Overview:

Josephus Flavius was a famous Jewish historian of the first century at the time of the Second Temple destruction. During the Jewish-Roman war he got trapped in a cave with a group of 39 soldiers surrounded by romans. The legend has it that preferring suicide to capture, the Jews decided to form a circle and, proceeding clockwise around it, to kill every seventh person until only one was left, who must then commit suicide. Josephus, an accomplished mathematician, quickly found the safe spot in the circle (24th) to be the last to go. But when the time came, instead of killing himself he joined the Roman side.

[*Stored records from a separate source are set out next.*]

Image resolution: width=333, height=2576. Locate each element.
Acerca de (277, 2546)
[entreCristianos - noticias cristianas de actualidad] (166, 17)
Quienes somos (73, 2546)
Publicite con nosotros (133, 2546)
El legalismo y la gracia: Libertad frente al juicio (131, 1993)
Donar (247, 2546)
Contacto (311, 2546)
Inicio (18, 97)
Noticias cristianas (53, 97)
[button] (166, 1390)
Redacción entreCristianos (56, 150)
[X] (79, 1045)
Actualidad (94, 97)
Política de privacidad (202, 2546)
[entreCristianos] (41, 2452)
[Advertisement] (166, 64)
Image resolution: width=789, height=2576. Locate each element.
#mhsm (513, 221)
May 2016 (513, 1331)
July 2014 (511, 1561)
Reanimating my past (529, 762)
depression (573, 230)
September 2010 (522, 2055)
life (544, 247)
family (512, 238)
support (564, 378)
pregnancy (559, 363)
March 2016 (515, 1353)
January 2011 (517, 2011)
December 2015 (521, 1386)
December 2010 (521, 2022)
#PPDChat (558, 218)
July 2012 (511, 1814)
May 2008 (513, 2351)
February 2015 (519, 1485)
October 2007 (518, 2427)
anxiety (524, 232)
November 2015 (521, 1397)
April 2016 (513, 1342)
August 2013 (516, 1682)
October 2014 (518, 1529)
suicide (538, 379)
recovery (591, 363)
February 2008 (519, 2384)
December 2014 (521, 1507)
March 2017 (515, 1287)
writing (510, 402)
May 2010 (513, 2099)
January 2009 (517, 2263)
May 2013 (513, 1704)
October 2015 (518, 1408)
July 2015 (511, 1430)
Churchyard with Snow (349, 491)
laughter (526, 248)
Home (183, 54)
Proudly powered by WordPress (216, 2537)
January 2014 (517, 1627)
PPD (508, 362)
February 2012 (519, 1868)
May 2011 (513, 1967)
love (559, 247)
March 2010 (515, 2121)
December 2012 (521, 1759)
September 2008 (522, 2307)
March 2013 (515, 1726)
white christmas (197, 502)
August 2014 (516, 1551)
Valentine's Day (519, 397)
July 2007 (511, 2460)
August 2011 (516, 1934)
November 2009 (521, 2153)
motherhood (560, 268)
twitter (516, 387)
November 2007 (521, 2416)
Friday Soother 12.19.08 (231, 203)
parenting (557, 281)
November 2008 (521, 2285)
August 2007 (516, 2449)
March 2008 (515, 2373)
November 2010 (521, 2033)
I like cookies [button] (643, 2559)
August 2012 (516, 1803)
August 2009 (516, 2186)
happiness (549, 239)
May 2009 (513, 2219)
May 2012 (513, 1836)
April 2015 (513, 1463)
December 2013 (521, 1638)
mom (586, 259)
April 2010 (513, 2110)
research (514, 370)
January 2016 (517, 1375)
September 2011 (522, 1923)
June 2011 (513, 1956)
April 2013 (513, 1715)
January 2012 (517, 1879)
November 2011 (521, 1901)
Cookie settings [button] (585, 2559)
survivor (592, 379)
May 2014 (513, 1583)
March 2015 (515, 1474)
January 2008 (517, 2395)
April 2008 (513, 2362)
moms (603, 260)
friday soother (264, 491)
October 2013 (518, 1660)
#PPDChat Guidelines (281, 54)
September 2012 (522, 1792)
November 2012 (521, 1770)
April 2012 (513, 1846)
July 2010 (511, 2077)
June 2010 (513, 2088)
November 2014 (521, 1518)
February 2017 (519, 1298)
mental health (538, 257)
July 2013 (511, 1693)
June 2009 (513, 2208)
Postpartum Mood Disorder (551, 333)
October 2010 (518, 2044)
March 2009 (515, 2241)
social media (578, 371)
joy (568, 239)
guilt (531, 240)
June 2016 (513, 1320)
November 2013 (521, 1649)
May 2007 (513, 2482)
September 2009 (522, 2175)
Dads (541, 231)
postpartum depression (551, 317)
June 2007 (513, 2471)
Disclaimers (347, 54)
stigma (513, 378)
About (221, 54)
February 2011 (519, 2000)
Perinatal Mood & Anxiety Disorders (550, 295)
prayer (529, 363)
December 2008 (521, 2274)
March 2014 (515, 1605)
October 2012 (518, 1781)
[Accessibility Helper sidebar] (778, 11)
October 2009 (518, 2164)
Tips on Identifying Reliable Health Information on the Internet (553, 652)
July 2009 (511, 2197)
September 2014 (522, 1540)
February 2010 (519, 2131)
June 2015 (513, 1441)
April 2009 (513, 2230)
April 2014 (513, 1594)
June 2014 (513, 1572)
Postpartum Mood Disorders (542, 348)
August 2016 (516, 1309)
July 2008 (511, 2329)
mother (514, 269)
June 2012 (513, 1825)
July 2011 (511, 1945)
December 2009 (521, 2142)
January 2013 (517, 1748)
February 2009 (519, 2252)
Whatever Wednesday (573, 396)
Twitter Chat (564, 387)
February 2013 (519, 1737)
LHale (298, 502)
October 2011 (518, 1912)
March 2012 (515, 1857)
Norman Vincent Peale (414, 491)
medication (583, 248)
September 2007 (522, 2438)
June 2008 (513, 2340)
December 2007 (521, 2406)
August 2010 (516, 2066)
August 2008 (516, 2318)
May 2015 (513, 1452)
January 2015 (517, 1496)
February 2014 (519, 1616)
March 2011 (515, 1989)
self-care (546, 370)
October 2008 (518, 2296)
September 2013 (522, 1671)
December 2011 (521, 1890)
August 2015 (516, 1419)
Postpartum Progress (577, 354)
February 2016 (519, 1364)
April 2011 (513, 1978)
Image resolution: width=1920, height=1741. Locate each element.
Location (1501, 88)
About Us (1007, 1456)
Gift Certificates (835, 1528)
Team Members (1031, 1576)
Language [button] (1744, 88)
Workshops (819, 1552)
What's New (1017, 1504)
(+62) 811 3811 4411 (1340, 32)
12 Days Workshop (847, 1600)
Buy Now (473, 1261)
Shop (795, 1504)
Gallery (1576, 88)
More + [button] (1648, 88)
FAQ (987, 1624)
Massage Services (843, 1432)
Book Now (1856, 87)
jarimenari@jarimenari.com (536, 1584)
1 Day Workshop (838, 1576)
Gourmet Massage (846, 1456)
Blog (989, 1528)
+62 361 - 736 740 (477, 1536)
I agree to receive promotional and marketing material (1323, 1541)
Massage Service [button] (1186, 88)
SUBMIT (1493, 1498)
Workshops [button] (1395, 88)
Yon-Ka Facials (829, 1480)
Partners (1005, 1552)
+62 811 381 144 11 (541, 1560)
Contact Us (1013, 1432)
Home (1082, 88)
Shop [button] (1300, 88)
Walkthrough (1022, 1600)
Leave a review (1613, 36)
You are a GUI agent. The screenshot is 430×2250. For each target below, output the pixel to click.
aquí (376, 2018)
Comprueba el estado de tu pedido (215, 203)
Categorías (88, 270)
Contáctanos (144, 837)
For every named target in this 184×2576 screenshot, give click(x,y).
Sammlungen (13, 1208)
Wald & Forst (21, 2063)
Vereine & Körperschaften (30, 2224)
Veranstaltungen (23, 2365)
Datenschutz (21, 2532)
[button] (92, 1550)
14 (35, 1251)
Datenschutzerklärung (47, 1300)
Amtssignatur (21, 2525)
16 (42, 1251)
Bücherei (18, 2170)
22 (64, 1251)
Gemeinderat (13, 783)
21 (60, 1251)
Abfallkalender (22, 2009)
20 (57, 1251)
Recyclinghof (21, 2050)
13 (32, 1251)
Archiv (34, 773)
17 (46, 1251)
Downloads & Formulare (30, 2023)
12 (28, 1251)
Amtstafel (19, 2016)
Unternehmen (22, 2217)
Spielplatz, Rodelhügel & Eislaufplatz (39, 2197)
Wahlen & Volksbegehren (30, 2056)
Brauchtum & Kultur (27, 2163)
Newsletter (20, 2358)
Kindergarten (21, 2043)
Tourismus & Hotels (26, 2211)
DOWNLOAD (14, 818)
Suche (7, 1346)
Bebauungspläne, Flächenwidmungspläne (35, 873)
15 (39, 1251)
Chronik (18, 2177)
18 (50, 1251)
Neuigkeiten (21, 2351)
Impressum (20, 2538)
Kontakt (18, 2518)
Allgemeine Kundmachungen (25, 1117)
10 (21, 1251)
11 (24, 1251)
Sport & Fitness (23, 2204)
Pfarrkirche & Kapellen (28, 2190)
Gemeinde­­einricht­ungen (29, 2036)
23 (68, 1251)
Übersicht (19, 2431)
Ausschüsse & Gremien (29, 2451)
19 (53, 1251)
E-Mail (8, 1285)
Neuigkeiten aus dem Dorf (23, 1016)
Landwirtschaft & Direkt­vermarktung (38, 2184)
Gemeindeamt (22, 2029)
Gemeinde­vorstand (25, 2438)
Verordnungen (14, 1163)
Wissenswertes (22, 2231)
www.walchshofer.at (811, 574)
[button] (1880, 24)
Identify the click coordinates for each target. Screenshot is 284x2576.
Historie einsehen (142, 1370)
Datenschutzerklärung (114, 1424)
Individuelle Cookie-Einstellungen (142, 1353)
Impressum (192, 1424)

The problem rightfully raises the question of how someone might be able to quickly compute the correct place to stand.

Objectives:

• Practice implementing and using a LinkedList data structure.
• Practice using interfaces

Instructions:

In this lab you are to simulate the Josephus problem. In the main driver Josephus.java you choose two integer parameters. The first number is the amount of soldiers in the problem (which will be ≥ 1), and the second number is an elimination order - the amount you rotate the list to remove the next soldier (it can be positive or negative integer or zero).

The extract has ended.